● Zu bearbeitende Aufgaben:
1. In welchem Monat und Jahr siedelte die Klägerin laut der Terminvorschau nach Deutschland über?
2. Gib aus der Terminvorschau alles von „Verhandlungstermin 08.12.2022 11:00“ bis hinunter zu „insgesamt 48 179,87 Euro.“ unverändert wieder.

● Ausgewählter Auszug:

::::::

Bundessozialgericht

Verhandlung B 7/14 AS 11/21 R

Grundsicherung für Arbeitsuchende - ausländische Altersrente - Leistungsausschluss

Verhandlungstermin 08.12.2022 11:00 Uhr

Terminvorschau

I. P. ./. Jobcenter Dessau-Roßlau, beigeladen: Stadt Dessau-Roßlau - Sozialamt -
Umstritten sind die Aufhebung der Bewilligung von Alg II und die Erstattung von insgesamt 48 179,87 Euro.

 Die 1948 geborene Klägerin siedelte im April 2004 von Russland nach Deutschland über. Sie gab im Antrag gegenüber dem beigeladenen Sozialhilfeträger an, bislang von einer Rente gelebt zu haben, verneinte aber Rentenansprüche, Einkommen und Vermögen. Bis August 2004 erhielt sie von diesem Hilfe zum Lebensunterhalt. Zwischenzeitlich bezog die Klägerin Eingliederungsleistungen nach dem SGB III. Von Januar 2005 bis April 2010 bewilligte ihr das beklagte Jobcenter Alg II. Weder im Erstantrag noch in den Fortzahlungsanträgen gab sie diesem gegenüber den laufenden Bezug einer russischen Altersarbeitsrente an. Auf Nachfrage des Beklagten bestätigte die Klägerin den Bezug der russischen Rente. Der Beklagte nahm die Leistungsbewilligungen von Januar 2005 bis April 2010 zurück und forderte die Erstattung der erbrachten Leistungen sowie der Beiträge zur Kranken- und Pflegeversicherung. Die Klägerin sei wegen des Bezugs der Rente von Leistungen nach dem SGB II ausgeschlossen. Die fehlerhafte Bewilligung sei erfolgt, weil sie zumindest grob fahrlässig falsche und unvollständige Angaben gemacht habe.

::::::

● Gegebene Daten:
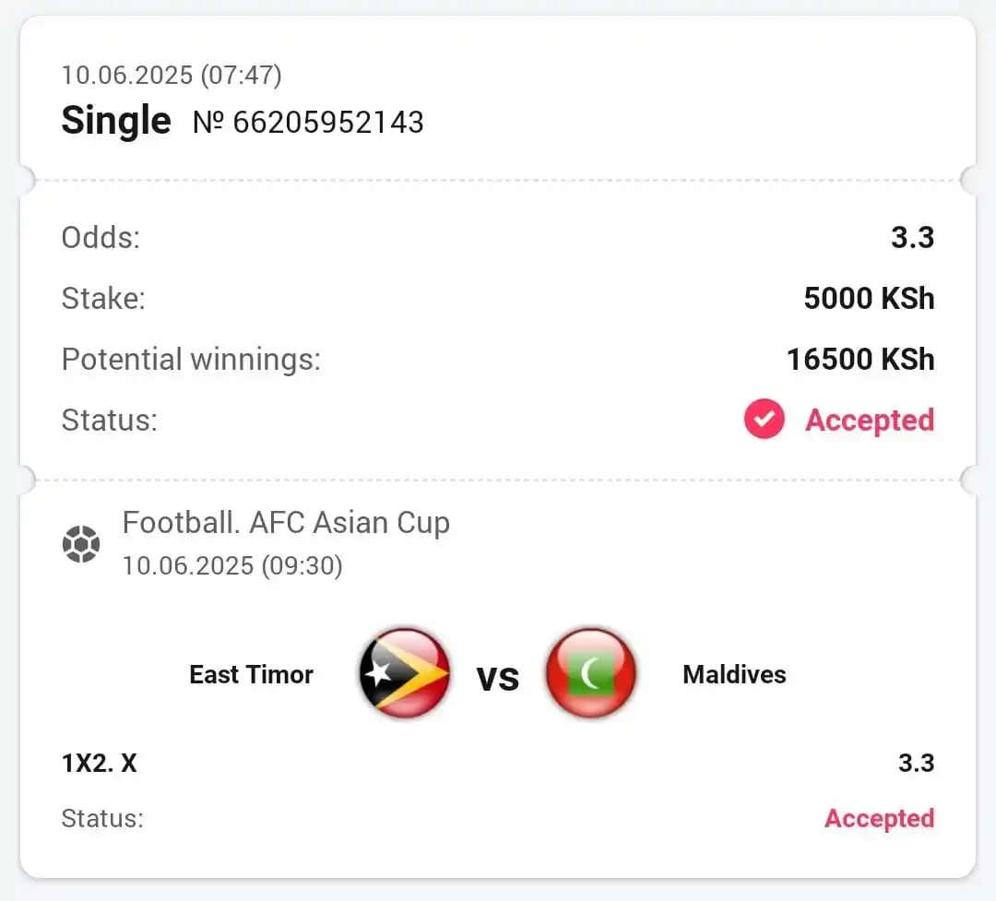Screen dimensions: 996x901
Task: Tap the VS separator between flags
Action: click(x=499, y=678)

::::::

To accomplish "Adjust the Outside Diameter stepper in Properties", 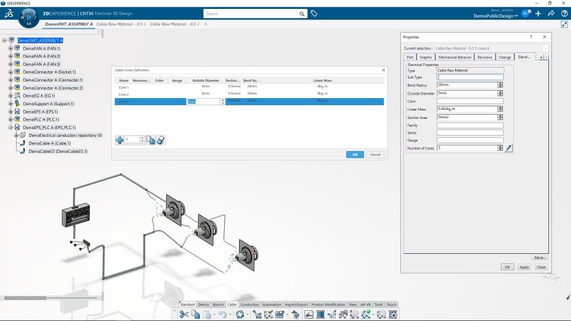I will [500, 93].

::::::

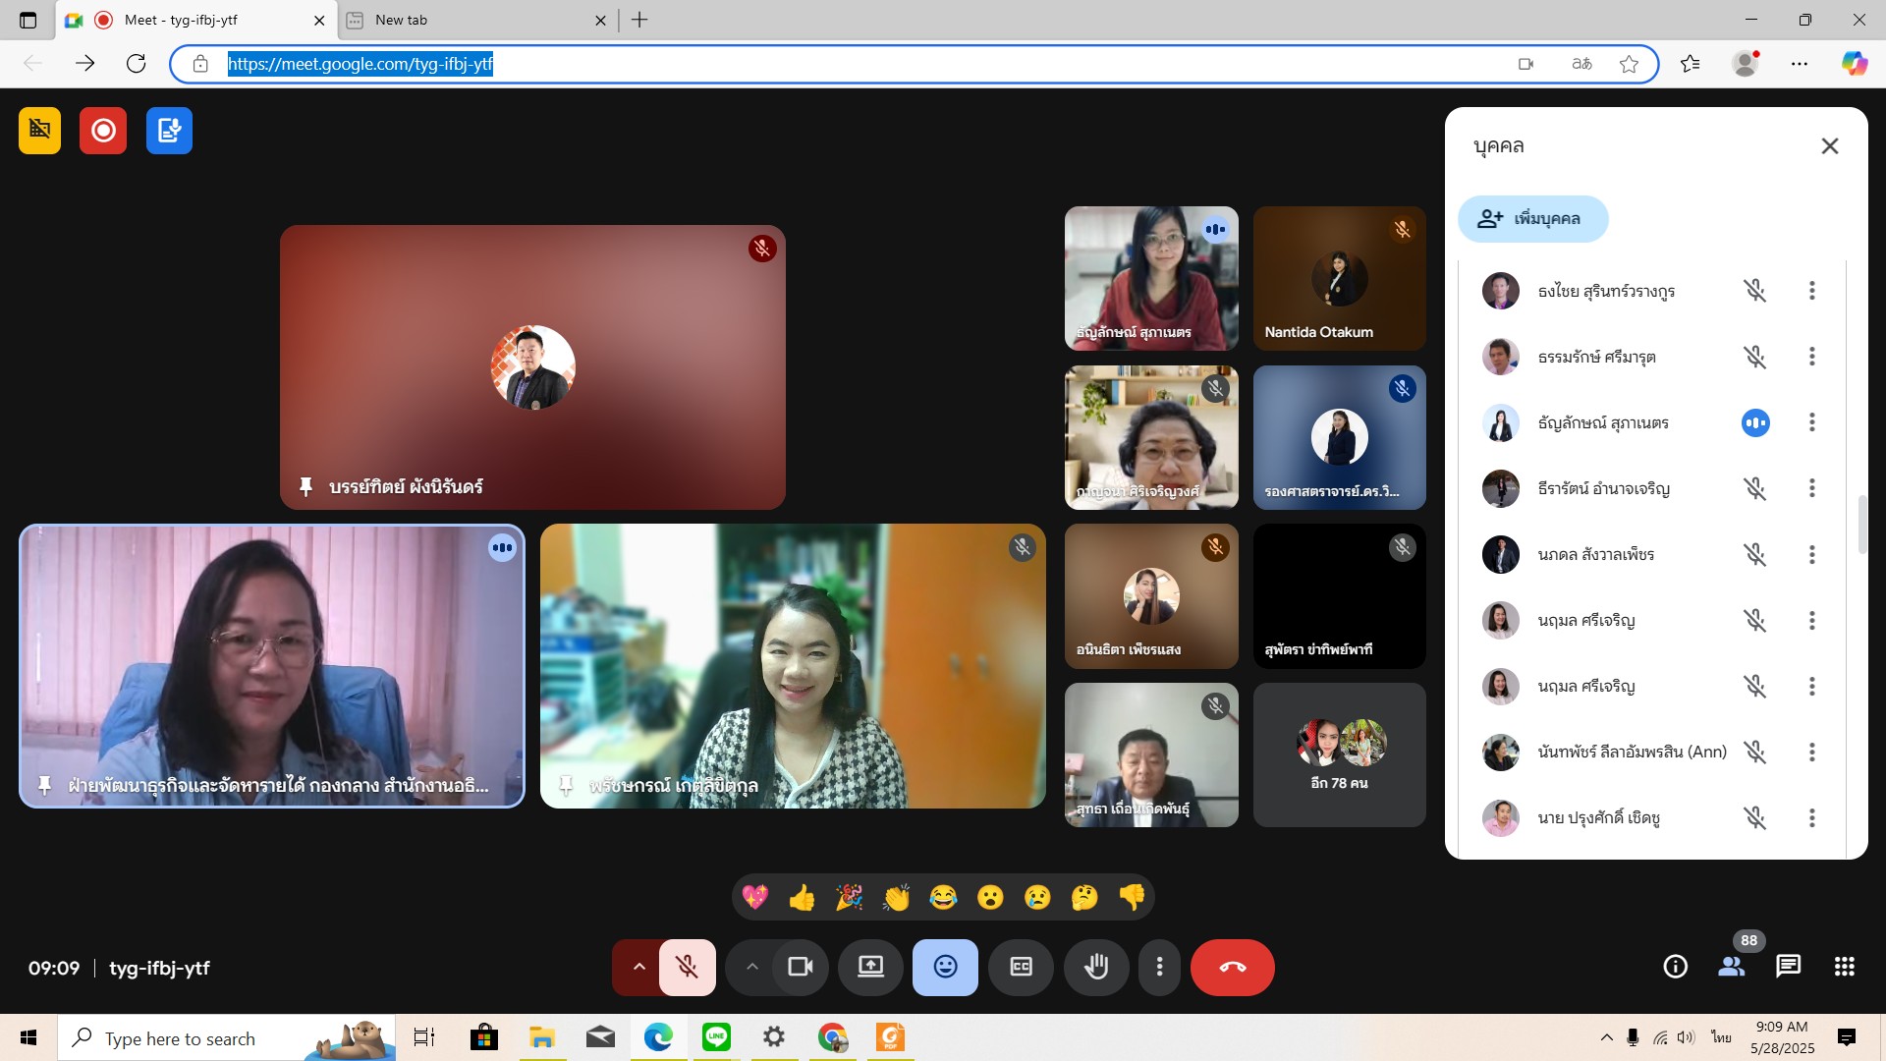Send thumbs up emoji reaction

::::::

● Lösungen je Aufgabe:
1. Im April 2004

2.
Verhandlungstermin 08.12.2022 11:00 Uhr

Terminvorschau

I. P. ./. Jobcenter Dessau-Roßlau, beigeladen: Stadt Dessau-Roßlau - Sozialamt -
Umstritten sind die Aufhebung der Bewilligung von Alg II und die Erstattung von insgesamt 48 179,87 Euro.